While the gentleman with the drill and the lady at the tire place both agreed that it was better to do something than not, nobody seemed to believe there was any real danger from it. It turns out, people up here drive around with cracked windshields far worse than mine, and it goes OK for them. “Can you see OK?” the lady at Coal Creek asked, and when I answered in the affirmative, she said “Well, there you go, eh?” It seems very probable that I’d have made it to Anchorage OK even without doing anything–and that I’ll still do so, even if this drilling thing doesn’t stop the crack–but I feel a little better, having done something. Whitehorse has a Subaru dealer, so if it’s still growing tomorrow, I’ll stop in there for their opinion. And if it seems all good tomorrow, well, like I said, only 1000 miles more to go. Haines Junction tomorrow (a longish drive–planning to start early and take a long stop in Whitehorse), Tok the next day, and Anchorage the next! Anchorage definitely has a Subaru dealer.
I’m in the Yukon Territory now, but I think the official point where the Alaskan Highway really says “you’re there, for good, this time,” isn’t until sometime tomorrow–there is a lot of weaving back and forth between BC and YT, first.
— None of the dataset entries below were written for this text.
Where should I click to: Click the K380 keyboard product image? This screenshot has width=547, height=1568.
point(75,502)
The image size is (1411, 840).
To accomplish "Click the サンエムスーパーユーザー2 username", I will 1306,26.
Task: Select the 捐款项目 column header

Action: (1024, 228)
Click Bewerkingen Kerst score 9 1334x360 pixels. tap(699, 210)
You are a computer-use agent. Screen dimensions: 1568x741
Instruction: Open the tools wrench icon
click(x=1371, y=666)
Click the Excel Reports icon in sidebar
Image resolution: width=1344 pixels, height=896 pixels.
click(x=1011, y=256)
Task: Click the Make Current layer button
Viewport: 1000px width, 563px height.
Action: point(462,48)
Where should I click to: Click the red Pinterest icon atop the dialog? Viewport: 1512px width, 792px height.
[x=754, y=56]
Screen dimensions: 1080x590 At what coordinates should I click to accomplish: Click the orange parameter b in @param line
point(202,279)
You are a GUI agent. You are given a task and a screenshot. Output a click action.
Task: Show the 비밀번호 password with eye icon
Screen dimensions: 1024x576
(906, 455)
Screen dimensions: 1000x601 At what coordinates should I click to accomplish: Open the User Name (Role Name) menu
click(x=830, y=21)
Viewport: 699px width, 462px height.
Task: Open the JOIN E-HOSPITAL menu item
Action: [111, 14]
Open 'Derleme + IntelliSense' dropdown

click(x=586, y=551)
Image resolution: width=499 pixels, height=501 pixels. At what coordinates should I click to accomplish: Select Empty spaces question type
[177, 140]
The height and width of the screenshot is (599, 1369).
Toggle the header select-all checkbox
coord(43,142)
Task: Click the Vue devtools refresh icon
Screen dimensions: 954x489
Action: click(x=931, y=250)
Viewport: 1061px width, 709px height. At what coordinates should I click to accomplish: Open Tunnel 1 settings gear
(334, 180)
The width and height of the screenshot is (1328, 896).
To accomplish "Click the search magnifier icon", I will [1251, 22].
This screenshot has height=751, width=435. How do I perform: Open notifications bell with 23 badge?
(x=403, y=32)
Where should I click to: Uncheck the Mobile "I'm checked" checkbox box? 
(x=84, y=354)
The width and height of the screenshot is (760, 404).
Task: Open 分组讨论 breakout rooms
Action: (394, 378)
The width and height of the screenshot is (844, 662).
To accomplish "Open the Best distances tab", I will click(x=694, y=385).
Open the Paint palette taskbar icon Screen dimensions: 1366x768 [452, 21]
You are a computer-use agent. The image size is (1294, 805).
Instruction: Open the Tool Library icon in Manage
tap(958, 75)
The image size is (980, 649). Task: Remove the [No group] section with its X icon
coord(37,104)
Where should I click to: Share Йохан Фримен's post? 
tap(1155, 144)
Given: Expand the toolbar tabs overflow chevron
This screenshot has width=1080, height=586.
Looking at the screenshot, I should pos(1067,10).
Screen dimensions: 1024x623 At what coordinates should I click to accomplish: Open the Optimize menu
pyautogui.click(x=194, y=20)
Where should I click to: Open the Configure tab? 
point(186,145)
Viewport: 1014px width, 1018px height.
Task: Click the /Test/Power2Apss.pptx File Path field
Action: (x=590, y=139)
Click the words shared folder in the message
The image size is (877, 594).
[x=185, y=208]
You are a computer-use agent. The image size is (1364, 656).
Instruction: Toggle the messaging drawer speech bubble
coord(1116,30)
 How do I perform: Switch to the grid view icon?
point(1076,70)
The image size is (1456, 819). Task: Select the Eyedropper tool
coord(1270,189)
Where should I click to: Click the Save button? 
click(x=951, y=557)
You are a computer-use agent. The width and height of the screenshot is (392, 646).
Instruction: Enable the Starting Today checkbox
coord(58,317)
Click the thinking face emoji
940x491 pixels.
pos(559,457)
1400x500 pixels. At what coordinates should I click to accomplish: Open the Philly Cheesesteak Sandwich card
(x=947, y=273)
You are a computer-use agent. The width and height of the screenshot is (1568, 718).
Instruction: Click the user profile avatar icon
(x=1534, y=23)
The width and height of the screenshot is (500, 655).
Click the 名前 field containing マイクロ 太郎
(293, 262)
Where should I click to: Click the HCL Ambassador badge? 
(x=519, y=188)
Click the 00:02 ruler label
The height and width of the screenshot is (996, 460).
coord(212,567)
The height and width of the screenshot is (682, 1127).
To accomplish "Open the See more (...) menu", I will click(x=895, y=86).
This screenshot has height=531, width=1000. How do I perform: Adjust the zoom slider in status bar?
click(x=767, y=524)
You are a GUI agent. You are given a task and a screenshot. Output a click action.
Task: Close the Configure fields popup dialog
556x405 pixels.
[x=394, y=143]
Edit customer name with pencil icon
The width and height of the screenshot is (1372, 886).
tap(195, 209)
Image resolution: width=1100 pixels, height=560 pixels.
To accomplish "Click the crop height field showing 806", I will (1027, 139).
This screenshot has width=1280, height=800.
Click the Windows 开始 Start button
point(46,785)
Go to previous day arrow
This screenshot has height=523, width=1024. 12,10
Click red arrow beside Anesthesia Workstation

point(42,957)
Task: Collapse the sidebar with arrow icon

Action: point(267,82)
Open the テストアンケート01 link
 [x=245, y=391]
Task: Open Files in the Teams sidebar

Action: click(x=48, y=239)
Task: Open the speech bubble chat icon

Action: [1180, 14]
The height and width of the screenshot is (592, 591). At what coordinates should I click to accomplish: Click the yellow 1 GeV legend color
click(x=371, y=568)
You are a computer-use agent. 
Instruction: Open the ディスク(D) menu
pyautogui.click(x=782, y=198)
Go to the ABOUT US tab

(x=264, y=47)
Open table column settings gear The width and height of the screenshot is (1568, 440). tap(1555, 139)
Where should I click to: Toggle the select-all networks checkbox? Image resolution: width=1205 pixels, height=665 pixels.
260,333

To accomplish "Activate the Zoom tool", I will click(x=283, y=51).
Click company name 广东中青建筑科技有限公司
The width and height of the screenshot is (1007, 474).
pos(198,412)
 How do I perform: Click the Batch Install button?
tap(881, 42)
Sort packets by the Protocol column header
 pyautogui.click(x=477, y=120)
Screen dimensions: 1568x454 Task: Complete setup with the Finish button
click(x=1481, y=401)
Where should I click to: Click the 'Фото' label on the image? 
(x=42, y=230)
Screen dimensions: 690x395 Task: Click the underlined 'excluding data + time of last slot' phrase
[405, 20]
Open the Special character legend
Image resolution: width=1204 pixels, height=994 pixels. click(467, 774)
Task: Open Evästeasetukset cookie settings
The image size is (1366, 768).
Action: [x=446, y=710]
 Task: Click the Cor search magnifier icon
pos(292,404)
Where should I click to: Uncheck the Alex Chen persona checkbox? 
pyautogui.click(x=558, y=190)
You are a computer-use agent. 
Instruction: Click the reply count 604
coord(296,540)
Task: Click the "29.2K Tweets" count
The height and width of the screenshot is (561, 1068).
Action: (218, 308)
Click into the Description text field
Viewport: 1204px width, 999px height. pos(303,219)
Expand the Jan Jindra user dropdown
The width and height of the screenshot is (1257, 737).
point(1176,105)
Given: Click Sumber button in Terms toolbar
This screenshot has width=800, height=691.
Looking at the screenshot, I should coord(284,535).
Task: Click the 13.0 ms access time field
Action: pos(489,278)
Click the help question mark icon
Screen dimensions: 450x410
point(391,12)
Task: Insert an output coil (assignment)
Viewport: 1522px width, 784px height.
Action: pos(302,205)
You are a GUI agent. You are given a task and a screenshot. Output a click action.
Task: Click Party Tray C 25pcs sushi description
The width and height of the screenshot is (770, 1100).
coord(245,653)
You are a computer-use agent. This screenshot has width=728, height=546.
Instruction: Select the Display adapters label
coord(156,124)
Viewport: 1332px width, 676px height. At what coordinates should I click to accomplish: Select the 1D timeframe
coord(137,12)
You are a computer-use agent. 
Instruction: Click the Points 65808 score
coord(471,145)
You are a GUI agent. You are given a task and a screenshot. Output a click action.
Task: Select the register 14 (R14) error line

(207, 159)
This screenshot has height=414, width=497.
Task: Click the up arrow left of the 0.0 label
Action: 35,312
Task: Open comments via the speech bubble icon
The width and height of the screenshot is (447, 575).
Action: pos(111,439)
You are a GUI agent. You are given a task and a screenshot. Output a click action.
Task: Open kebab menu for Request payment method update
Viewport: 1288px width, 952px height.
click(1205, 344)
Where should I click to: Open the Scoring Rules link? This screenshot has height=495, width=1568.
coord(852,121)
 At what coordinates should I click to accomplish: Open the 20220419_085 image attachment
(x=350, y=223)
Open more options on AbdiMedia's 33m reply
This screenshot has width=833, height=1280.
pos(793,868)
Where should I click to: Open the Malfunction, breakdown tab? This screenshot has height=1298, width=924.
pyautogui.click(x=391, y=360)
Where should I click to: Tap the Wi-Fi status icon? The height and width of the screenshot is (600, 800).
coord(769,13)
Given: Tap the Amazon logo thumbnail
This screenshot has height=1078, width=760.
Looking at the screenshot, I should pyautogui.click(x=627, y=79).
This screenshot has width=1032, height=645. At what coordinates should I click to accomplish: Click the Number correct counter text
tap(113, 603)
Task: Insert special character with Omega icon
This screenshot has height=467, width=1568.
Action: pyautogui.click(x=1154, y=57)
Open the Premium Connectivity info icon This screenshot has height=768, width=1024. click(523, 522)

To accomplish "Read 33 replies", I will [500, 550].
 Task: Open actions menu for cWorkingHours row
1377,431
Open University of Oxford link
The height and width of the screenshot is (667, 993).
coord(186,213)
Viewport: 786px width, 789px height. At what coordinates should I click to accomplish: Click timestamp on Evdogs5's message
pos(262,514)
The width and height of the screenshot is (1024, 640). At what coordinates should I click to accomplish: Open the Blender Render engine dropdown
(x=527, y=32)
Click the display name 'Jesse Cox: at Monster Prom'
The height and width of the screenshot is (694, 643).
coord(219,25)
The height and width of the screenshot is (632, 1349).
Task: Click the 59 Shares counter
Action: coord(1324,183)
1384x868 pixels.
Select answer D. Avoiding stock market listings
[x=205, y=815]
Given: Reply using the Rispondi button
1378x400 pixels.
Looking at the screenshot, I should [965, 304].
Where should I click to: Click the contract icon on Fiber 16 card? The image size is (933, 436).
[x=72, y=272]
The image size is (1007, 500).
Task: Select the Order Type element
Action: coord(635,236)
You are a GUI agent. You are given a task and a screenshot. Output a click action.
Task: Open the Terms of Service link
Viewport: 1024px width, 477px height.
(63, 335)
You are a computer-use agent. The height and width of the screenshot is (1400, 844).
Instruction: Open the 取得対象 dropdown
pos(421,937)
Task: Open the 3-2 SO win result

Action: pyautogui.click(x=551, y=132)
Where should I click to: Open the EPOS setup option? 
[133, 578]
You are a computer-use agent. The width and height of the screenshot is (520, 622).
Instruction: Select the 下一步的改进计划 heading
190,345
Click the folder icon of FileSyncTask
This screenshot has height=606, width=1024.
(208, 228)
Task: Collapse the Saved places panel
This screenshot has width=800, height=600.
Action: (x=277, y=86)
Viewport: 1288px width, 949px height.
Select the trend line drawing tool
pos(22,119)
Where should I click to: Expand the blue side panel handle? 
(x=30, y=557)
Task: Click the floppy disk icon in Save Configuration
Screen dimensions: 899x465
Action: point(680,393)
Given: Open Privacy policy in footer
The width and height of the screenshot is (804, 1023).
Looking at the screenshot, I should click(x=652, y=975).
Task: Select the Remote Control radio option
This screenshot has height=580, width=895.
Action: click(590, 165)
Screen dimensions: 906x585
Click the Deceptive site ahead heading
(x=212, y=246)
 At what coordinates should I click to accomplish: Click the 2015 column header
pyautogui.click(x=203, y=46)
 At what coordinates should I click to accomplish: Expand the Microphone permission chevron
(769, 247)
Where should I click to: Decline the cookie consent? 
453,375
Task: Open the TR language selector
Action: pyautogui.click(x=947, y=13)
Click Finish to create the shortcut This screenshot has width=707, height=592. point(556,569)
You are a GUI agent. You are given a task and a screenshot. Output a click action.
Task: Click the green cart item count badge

There was a bit of rain today and a bit of fog. Even with that–and even with the worry about the windshield–I enjoyed the trip. The views were amazing. I only bothered getting pictures for you from roadside stopping places, rather than trying to take them through the bug-stained windows (stained, I tell you! even with 2+ days of rain and a washing every time I get gas, there are visible smears).
Er, one of those is sideways. Sorry.
Also, I’ll get you a picture of the window crack now, after a day of growing and a drill bit, … uh, later. The camera was full (because I didn’t buy the memory stick), and I’m sleepy. :)
The phone really is dead. I turned it off until I get past the American border.
Playlist: Chamber of Secrets–it’s much better, post-whomping willow. And the Slumdog Millionaire soundtrack.